Philips losses lead to slashed HDTV business

Share

philips-21-9-thumb.JPG
Philips are pushing the boundaries when it comes to HDTV design and grabbing tech headlines all over the place as a result. Just take a look at our Philips 58PFL9955H 3D Cinema 21:9 review to see why. However great press still isn’t turning into strong sales for the company, who are now having to re-think their HDTV arm due to heavy financial losses.

As a result, Philips will now be splitting TV production with display partner TPV, leaving Philips with just 30% of the business.

“Finding a solution for our Television business was our top priority and we strongly believe that the intended 30% / 70% joint venture with TPV that was announced today will enable a return to profitability for the Television business, and an increased portfolio focus for Philips in health and well-being. Philips has been active in the TV industry for many decades and the long-term strategic partnership with TPV shows our commitment to the continuity of Philips televisions for our consumers and trade partners.

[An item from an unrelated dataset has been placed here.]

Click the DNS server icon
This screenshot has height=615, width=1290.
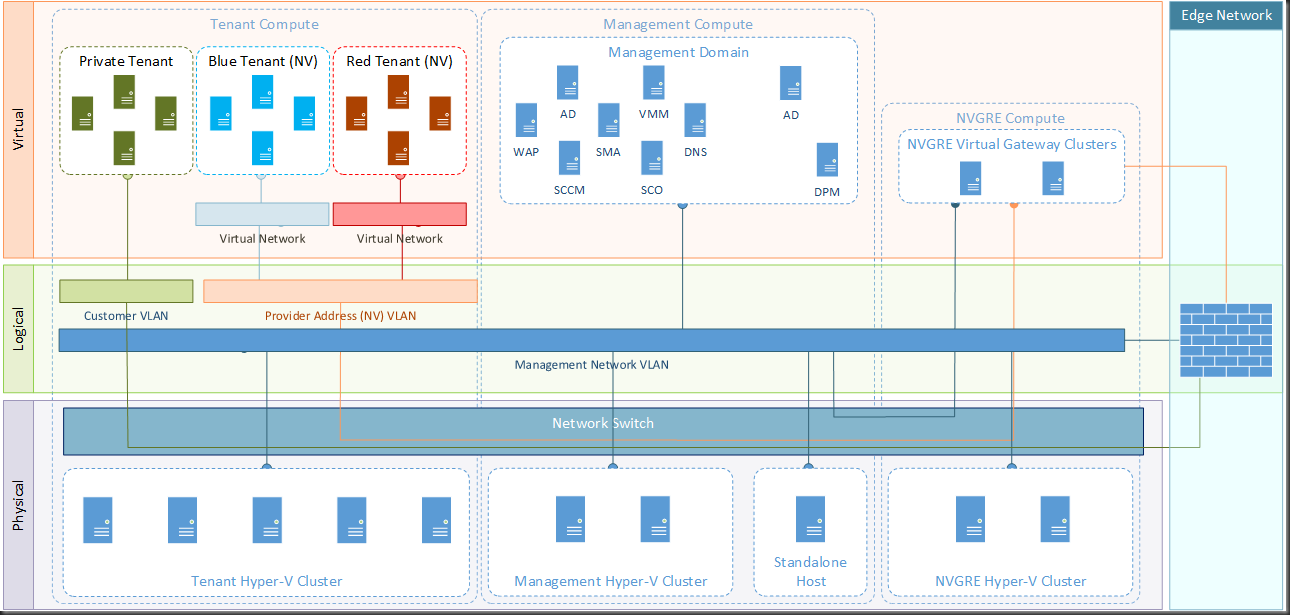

The joint venture leverages the innovation and brand strength of Philips with the scale and manufacturing strength of TPV. Philips will receive a deferred purchase price and brand license income as part of the agreement. We expect certain costs in relation to the separation which will impact short-term earnings,” reads the Philips statement.

If things continue to go badly, Philips will have the option to sell their remaining share of the company in six years time. Philips made a loss of €87m over the last quarter, down €7m from the same period a year earlier.